We have called this surface a utility hill for a reason. It resembles at least a portion of a hill or mountain. In a sense, our job is to climb to the highest feasible point on the hill. We will do this in stages. We start with a feasible portfolio. Then we find the feasible direction in which we can move upward at the greatest rate. More specifically, we select the direction that will result in the greatest increase in altitude (utility) per step (change in portfolio holdings) -- that is, the steepest gradient. Having selecting a direction, we climb until we either reach a peak or a boundary that we cannot cross. Then we determine the feasible direction of steepest ascent again and repeat the process. When no feasible direction leads upward, we stop. Given the nature of the terrain in a standard problem, this procedure will place us on the highest allowable point -- that is, provide the portfolio with the greatest possible utility.

 

Asset Marginal Utility

Consider the effect of a small change in the holding of one asset on the portfolio's utility.
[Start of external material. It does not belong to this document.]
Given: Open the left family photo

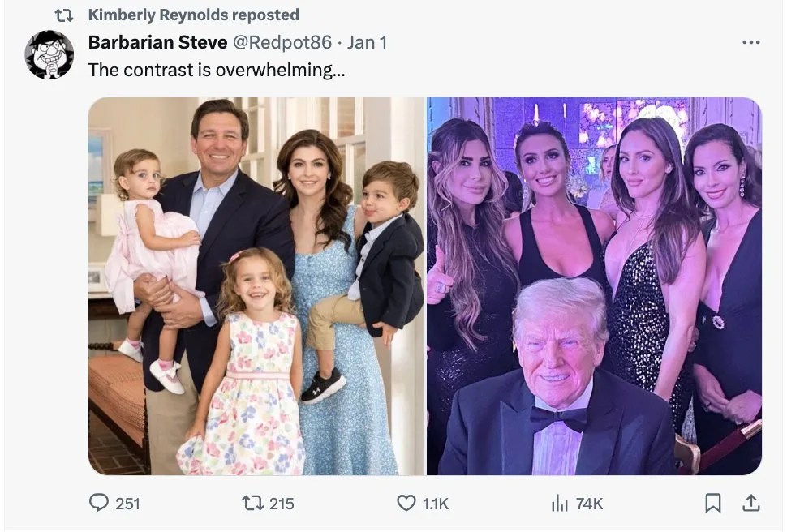Looking at the screenshot, I should click(x=256, y=285).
Recall that:

u = ep - vp / rt

Let mu(i) be the marginal utility of asset i -- the derivative of u with respect to x(i):

mu(i) = d u / d (x(i)

This will be related to the marginal expected return of asset i:

dep/dx(i)

and its marginal risk:

dvp/dx(i)

as follows:

mu(i) = dep/dx(i) - (1/rt)*dvp/dx(i)

But we know that:

dep/dx(i) = e(i)

and

dvp/dx(i) = the i'th row of 2*C*x

where C is the asset covariance matrix.

Given this, we can compute mu, the vector containing the marginal utilities of all the assets directly:

mu = e - (1/rt)*2*C*x

where x is the current portfolio.

For the example we begin with the current portfolio (x) equal to x0. The resulting marginal utilities are:

mu =
    2.7600
    6.1816
   10.7076

Thus utility will change at a rate of 10.7076% per unit change in the amount invested in asset 3, as long as the change in the latter is small. The rate of change will be 6.1816% for asset 2 and 2.7600% for asset 1.

 

The Optimal Feasible Swap

Marginal utilities provide important information about a portfolio -- information that can be used to improve it --to alter its composition so as to increase its utility for the Investor in question.
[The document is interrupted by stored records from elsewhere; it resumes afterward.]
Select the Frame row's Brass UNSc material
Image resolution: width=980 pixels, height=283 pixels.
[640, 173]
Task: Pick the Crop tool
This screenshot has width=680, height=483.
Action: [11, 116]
In this case all the marginal utilities are positive, indicating that more of any asset would increase utility. It would be lovely if we could increase the proportions invested in all three assets or, better, yet, only the best of the three. But such is not feasible. The only changes that can be considered are those that meet the constraint that the sum of the proportions equal k. Since this is already the case for the current portfolio, we must restrict our choices to changes in which the sum of the amounts by which we increase one or more assets equals the sum of the amounts by which we decrease one or more of the others.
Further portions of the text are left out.